#### [WHAT THE TASK ASKS]
What lines in the following entries hold the word "toolbar"? Copy each one.

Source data
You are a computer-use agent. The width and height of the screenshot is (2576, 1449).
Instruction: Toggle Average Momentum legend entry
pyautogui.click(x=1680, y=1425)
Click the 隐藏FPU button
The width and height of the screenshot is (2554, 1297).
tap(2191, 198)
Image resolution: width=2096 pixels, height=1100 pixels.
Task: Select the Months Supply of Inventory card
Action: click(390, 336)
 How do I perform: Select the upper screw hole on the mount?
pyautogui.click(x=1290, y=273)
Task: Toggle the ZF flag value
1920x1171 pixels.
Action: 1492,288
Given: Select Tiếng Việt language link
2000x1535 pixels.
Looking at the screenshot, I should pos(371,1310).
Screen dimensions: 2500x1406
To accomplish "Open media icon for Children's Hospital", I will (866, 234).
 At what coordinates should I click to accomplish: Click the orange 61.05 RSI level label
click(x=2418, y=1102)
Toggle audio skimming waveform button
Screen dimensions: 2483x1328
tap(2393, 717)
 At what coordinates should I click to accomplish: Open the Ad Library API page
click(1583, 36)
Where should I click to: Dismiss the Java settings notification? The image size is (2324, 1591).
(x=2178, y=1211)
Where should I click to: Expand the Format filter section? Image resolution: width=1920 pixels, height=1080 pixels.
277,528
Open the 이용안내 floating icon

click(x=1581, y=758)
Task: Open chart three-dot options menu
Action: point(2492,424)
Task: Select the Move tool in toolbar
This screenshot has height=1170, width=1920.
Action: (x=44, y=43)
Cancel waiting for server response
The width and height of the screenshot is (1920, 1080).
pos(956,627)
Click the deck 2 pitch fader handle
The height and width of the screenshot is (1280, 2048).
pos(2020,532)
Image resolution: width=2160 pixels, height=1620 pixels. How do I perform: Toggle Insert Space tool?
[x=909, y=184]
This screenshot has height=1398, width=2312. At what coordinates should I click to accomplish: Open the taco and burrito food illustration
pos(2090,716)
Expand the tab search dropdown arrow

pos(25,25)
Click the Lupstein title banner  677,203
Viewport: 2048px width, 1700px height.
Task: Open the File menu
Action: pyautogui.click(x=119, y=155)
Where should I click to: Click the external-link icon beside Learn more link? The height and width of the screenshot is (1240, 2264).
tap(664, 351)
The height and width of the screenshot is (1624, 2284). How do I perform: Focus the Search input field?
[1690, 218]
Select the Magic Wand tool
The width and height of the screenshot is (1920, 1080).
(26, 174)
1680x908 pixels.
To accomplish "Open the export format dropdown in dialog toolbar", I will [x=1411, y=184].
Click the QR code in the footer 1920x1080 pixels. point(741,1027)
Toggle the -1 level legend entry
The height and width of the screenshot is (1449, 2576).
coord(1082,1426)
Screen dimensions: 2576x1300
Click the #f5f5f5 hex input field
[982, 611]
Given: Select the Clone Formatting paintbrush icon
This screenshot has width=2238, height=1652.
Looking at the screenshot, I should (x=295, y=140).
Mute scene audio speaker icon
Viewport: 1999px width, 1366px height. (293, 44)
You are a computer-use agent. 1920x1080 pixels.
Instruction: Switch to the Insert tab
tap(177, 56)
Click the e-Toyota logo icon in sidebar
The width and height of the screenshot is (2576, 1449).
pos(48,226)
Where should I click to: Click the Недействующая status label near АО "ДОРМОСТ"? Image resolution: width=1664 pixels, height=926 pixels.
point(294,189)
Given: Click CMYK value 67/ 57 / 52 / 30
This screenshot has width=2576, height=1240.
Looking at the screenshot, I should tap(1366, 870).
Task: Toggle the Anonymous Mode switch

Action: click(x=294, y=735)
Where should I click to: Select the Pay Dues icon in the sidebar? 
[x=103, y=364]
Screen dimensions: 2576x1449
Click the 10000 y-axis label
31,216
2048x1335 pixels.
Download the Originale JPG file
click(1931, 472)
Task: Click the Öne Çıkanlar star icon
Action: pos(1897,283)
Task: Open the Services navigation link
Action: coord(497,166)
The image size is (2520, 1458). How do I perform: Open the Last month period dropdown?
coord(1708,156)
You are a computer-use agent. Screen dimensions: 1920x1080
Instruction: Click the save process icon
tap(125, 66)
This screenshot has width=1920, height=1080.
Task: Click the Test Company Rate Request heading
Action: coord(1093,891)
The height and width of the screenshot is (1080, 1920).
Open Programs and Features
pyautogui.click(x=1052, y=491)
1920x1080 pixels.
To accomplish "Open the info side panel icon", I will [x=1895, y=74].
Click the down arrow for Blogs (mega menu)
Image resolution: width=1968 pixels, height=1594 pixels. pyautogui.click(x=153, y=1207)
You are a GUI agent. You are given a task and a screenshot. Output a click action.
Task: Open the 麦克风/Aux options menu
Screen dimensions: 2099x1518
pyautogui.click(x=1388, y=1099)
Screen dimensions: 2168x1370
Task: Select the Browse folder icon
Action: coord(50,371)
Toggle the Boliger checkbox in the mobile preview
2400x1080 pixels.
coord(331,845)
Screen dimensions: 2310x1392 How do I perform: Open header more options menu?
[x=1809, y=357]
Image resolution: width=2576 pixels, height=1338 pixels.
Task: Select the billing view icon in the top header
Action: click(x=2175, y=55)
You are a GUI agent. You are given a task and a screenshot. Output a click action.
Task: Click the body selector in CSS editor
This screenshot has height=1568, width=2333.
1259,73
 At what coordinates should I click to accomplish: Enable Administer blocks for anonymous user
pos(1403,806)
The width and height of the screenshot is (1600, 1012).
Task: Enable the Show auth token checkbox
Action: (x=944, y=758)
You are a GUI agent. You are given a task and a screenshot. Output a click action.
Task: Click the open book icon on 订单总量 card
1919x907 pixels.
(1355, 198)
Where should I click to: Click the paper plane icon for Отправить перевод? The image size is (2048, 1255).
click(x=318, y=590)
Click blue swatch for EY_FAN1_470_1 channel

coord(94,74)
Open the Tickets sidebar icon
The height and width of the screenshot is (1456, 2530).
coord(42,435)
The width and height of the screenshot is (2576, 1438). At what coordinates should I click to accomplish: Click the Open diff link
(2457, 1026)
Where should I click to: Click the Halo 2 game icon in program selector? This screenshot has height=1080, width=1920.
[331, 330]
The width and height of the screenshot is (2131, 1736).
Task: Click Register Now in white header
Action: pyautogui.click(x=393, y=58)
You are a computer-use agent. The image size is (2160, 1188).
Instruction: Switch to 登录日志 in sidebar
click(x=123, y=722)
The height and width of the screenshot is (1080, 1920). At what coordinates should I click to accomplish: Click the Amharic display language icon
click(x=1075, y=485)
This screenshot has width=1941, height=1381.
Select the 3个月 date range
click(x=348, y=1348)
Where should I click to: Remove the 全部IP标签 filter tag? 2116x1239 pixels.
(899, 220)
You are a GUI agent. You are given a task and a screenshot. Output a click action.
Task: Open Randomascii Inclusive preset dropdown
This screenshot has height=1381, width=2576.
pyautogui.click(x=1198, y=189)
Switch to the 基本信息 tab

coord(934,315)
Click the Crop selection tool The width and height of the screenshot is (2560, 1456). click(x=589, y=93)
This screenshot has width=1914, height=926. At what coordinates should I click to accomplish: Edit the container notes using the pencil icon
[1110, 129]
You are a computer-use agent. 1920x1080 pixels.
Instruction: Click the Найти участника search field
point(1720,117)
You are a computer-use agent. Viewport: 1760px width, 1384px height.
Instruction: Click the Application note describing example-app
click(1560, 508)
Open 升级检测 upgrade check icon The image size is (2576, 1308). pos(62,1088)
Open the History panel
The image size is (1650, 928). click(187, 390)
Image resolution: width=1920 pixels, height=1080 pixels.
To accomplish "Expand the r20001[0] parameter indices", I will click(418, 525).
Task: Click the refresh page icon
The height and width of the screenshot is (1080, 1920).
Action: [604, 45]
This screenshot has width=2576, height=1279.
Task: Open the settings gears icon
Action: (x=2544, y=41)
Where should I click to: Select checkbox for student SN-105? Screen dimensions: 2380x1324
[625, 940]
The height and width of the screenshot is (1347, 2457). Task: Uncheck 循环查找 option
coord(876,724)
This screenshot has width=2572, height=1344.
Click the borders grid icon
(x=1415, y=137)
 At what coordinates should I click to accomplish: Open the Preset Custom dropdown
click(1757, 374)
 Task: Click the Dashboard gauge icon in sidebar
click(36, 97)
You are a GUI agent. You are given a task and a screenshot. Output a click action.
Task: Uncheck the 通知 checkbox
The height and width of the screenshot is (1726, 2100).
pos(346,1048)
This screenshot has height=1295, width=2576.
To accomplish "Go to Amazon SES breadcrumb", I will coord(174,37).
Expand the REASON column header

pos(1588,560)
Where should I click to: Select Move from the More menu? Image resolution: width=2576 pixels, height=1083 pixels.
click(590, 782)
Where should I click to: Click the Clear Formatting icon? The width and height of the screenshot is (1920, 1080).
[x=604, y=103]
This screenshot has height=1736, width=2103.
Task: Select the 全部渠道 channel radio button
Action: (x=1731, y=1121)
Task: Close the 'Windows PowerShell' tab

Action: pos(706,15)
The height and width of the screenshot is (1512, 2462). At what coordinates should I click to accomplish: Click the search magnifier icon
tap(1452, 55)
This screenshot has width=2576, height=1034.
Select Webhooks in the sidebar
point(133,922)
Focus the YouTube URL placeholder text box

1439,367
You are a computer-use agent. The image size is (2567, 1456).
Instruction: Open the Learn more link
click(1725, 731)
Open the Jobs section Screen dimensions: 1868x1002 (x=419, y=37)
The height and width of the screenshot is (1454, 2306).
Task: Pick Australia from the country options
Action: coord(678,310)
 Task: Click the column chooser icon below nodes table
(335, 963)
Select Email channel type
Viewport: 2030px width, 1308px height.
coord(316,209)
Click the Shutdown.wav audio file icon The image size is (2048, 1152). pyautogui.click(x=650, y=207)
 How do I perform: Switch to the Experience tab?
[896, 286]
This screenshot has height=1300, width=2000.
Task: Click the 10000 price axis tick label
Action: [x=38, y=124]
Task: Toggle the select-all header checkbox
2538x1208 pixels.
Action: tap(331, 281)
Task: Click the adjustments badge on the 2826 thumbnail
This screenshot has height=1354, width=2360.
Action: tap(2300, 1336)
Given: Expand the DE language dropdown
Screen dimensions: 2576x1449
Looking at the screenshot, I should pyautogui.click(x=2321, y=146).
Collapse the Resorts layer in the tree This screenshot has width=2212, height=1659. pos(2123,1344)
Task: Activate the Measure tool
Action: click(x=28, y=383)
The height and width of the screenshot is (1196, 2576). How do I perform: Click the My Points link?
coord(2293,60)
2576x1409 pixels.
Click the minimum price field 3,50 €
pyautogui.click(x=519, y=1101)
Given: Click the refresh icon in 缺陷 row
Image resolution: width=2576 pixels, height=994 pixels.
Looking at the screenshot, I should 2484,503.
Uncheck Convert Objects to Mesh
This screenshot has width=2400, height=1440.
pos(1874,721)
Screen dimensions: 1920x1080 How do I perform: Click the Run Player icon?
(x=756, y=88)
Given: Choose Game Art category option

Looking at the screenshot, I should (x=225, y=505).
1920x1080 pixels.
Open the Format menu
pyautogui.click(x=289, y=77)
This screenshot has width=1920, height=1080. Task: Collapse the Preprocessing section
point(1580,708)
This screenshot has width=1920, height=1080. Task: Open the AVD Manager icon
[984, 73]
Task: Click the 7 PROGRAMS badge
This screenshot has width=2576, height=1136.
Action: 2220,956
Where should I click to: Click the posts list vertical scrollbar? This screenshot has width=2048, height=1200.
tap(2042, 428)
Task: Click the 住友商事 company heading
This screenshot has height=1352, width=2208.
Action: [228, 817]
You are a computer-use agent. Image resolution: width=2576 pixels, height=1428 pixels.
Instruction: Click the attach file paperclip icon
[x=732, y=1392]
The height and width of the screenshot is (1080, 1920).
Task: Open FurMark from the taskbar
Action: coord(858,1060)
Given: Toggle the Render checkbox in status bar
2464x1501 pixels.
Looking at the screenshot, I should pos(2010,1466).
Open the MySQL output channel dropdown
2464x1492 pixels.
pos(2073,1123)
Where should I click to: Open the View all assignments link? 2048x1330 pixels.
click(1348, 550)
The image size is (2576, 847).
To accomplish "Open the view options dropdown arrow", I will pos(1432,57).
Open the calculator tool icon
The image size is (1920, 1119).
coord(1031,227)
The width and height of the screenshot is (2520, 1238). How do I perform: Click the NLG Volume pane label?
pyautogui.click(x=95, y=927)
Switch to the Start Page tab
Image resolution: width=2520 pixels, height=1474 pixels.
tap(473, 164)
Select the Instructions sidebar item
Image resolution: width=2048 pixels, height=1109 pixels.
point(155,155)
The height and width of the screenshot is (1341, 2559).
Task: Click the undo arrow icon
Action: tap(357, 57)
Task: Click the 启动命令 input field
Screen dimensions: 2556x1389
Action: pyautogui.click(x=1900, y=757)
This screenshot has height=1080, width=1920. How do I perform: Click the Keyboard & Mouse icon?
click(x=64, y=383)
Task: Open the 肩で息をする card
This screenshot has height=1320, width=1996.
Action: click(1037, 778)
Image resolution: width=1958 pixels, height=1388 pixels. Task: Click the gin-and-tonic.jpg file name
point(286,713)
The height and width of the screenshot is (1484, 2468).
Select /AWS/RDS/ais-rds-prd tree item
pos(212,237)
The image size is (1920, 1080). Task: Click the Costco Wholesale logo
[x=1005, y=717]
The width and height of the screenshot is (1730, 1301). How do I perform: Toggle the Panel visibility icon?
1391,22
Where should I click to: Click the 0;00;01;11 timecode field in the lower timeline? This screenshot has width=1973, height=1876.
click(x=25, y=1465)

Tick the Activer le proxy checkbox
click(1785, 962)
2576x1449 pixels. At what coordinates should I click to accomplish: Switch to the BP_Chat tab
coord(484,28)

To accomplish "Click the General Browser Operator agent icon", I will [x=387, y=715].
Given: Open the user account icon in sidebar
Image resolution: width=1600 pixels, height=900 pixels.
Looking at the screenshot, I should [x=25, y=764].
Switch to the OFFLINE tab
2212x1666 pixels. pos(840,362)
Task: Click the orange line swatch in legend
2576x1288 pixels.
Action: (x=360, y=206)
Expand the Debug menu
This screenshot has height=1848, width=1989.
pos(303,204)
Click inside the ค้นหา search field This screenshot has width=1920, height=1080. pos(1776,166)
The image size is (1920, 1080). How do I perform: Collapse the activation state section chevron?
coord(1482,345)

#### [ANSWER TO THIS TASK]
Task: Select the Move tool in toolbar
To accomplish "Open the export format dropdown in dialog toolbar", I will [x=1411, y=184].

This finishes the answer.